Lecanemab is a Health Canada approved therapy used to treat mild memory or thinking problems (mild cognitive impairment) or mild dementia caused by Alzheimer’s’ disease. It is a type of medicine called a disease modifying therapy (DMT), a class of drug that works to slow down the changes in the brain that cause symptoms to get worse over time.
Lecanemab is given intravenously every two weeks. After approximately 18 months of therapy, the schedule may be changed to once every four weeks, or it may be stopped earlier if needed.
There are strict eligibility requirements for those who can receive lecanemab. It is estimated that only around 10 per cent of patients assessed for cognitive impairment will meet criteria for the therapy. Your doctor will decide if you qualify based on your diagnosis, medical history, and test results (blood and imaging tests).
There are three core eligibility components for lecanemab treatment:
- Stage of disease: Patients must have mild cognitive impairment or mild dementia due to Alzheimer’s disease (i.e., early Alzheimer’s dementia).
- Genotype: Patients who carry two copies of the APOE ε4 gene cannot receive the medication due to a significantly higher risk of serious side effects, including amyloid-related imaging abnormalities (ARIA).
- Diagnostic confirmation: Amyloid pathology must be confirmed via PET or CSF testing, and patients must have a recent baseline MRI prior to treatment initiation.
Certain brain imaging findings, use of certain medications or serious medical comorbidities may disqualify patients from being eligible to receive the treatment.
It is important for patients to understand that lecanemab has a risk of serious side effects known as amyloid-related imaging abnormalities (ARIA), which can include brain swelling and bleeding in the brain. Eligible patients require close medical monitoring, including regular MRI scans, to ensure safety throughout treatment.
Lecanemab is given through intravenous infusion into a vein in the arm every two weeks.
Each infusion takes approximately one hour.
Infusions are closely monitored.
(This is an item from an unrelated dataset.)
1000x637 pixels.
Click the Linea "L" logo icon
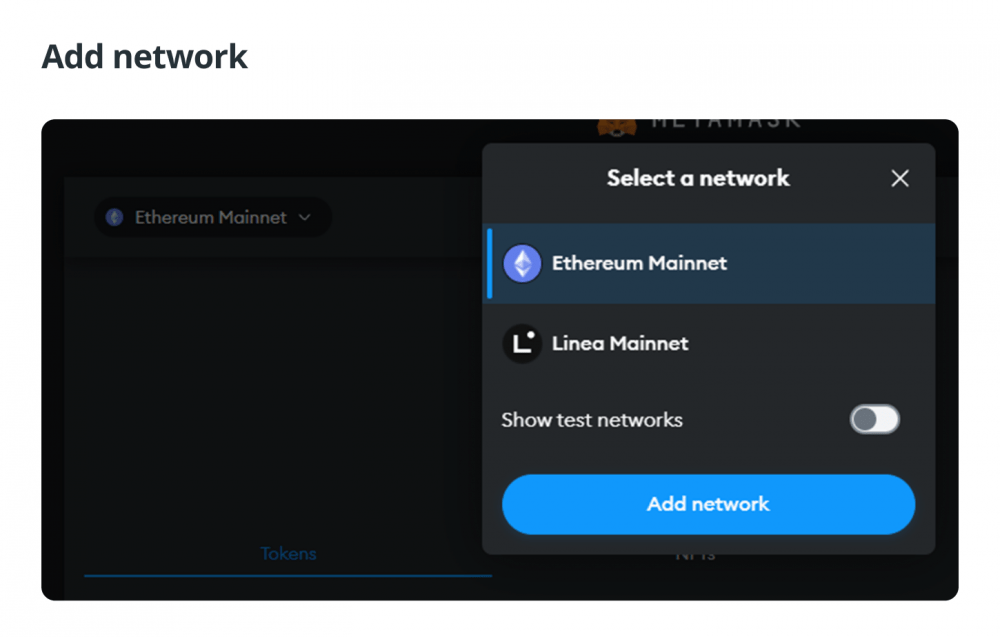point(522,344)
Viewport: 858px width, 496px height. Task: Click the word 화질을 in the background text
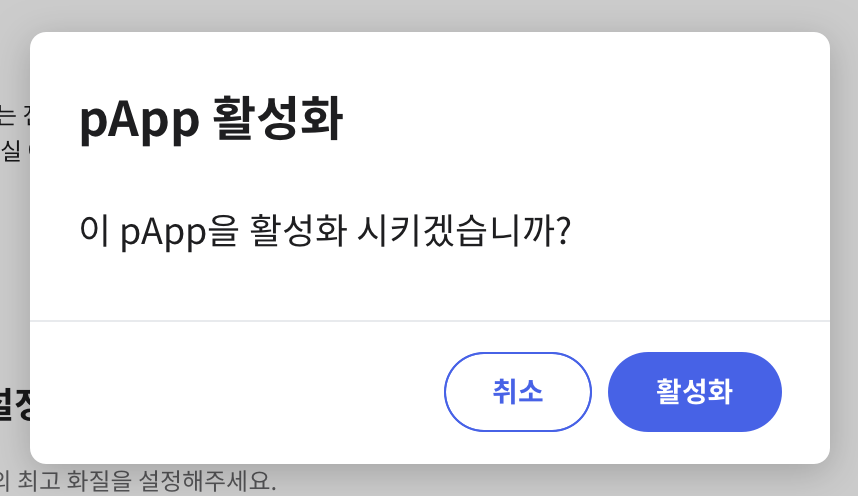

Most side effects are mild and can easily be managed by a nurse. A doctor will intervene if a side effect is considered severe.
At this time, lecanemab is only available through self-payment (out-of-pocket), as it is not currently available through publicly funded coverage or through private insurance carriers in Canada. This means that, for now, people who qualify for the medication must pay for it themselves.
Canada’s Drug Agency (CDA-AMC) is now in the process of deciding if lecanemab will be paid for by the government. If approved, each province and territory goes through the process to decide on pricing and coverage.
In Canada, it can take up to two years after regulatory approval for new medicines to become publicly covered, while people with private or extended benefits often gain access much sooner.
The
Alzheimer Society of Canada urges faster, more coordinated reimbursement processes so that approval translates into timely, equitable access for all Canadians.
Patients of the Bruyère Health Memory Clinic who are eligible and interested will be referred to a patient support program that will link them to a community infusion centre to receive the treatment closer to home.
The Bruyère Health Memory Clinic is also working with partners across the region to create a referral stream to identify eligible and interested patients, supporting equitable access in our region.
Tools to determine eligibility, support clinical decision making, and referrals are all under development.